Hello prasum
If you're serious about wanting help on this Forum - and, indeed, serious about improving your mathematical skills - you must learn to be more accurate in writing down mathematical expressions.

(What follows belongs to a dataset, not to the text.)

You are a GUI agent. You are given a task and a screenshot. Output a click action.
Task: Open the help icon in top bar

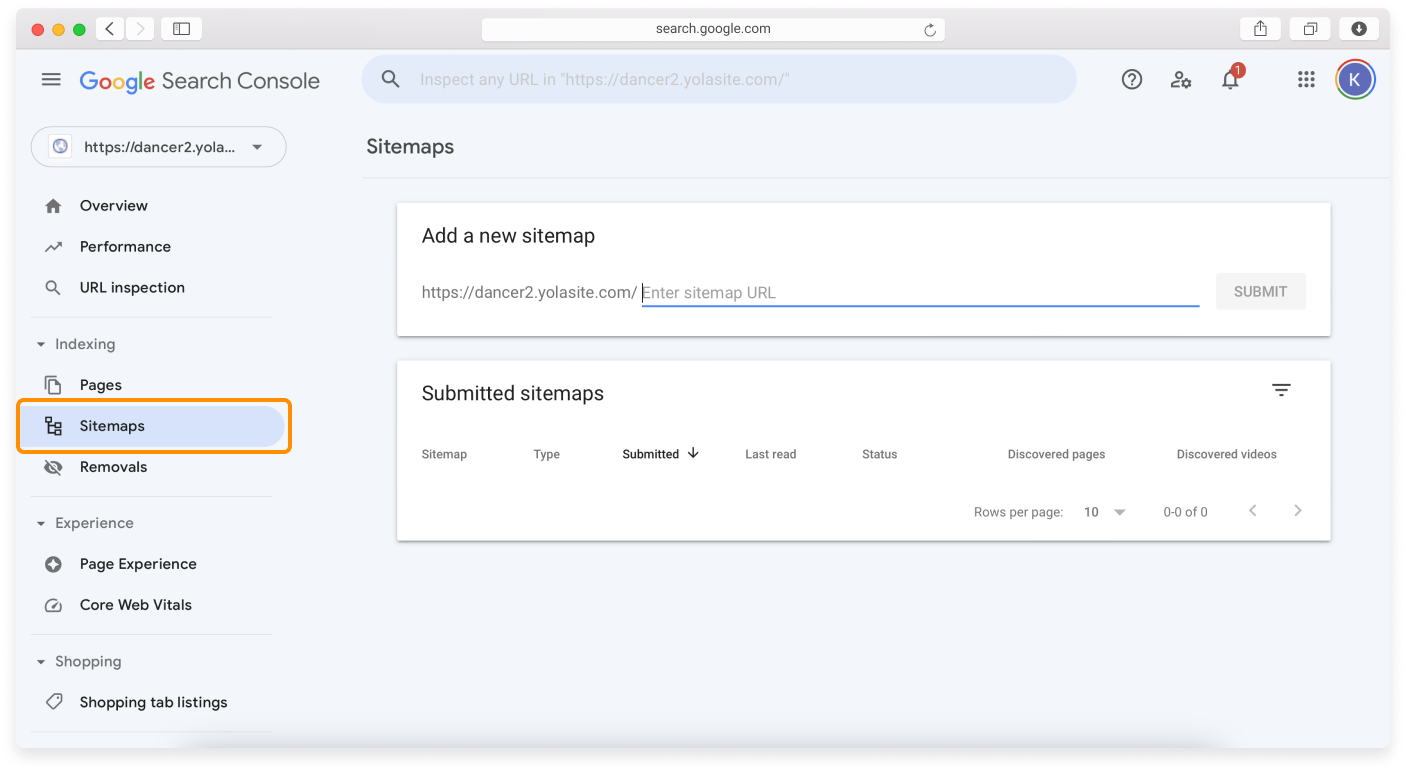(1131, 79)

This will save everyone a good deal of time, and help you to acquire the skills you need to solve problems like this.
I think the question is this:Prove, for any positive integer $\displaystyle n$, and any value of $\displaystyle a$, that$\displaystyle \frac{2\cos2^na+1}{2\cos a +1}=(2\cos a-1)(2\cos 2a-1)(2\cos 2^2a-1)...(2\cos 2^{n-1}a-1)$
This is done by Mathematical Induction, as follows.

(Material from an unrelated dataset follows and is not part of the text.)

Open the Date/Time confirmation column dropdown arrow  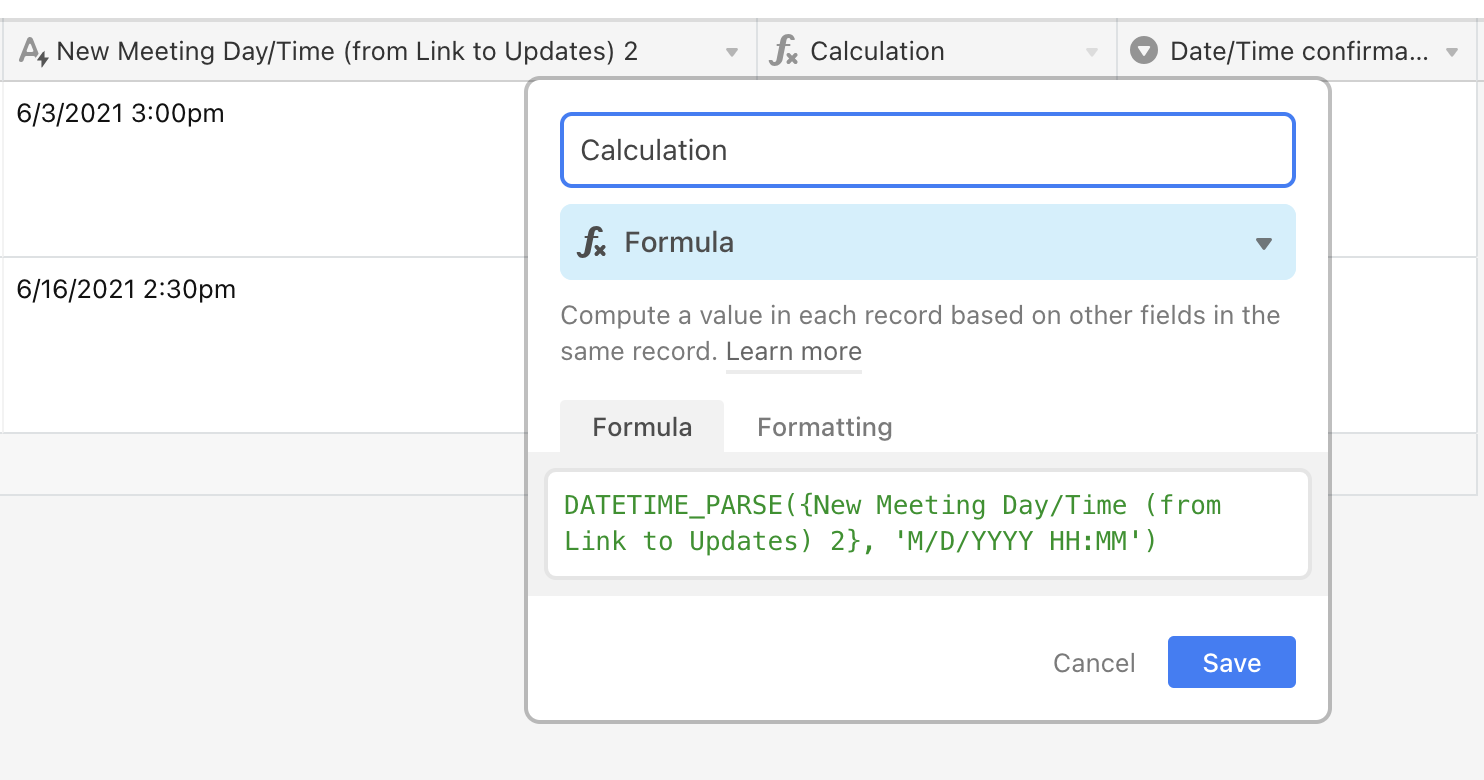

Let $\displaystyle P(n)$ be the propositional function:$\displaystyle (2\cos a-1)(2\cos 2a-1)(2\cos 2^2a-1)...(2\cos 2^{n-1}a-1)=\frac{2\cos2^na+1}{2\cos a +1}$
(For convenience, I've swapped the sides of the equation.)
Then, multiplying both sides of the equation by $\displaystyle (2\cos2^na-1)$:$\displaystyle P(n)\Rightarrow (2\cos a-1)(2\cos 2a-1)(2\cos 2^2a-1)...(2\cos 2^{n-1}a-1)(2\cos2^na-1)$ $\displaystyle =\frac{(2\cos2^na+1)(2\cos2^na-1)}{2\cos a +1}$$\displaystyle =\frac{4\cos^22^na-1}{2\cos a + 1}$, using $\displaystyle (a+b)(a-b) = a^2-b^2$
$\displaystyle =\frac{2(2\cos^22^na-1)+1}{2\cos a + 1}$
$\displaystyle =\frac{2\cos2^{n+1}a+1}{2\cos a + 1}$, using $\displaystyle \cos 2\theta = 2\cos^2\theta-1$
$\displaystyle \Rightarrow P(n+1)$
Now $\displaystyle P(1)$ states:$\displaystyle 2\cos a -1=\frac{2\cos2a+1}{2\cos a +1}$
The RHS is:$\displaystyle \frac{2(2\cos^2a-1)+1}{2\cos a +1}$$\displaystyle =\frac{4\cos^2a-1}{2\cos a +1}$
$\displaystyle =\frac{(2\cos a+1)(2\cos a -1)}{2\cos a +1}$
$\displaystyle =2\cos a -1$
So $\displaystyle P(1)$ is true. Therefore, by Induction, $\displaystyle P(n)$ is true for all positive integers, $\displaystyle n$.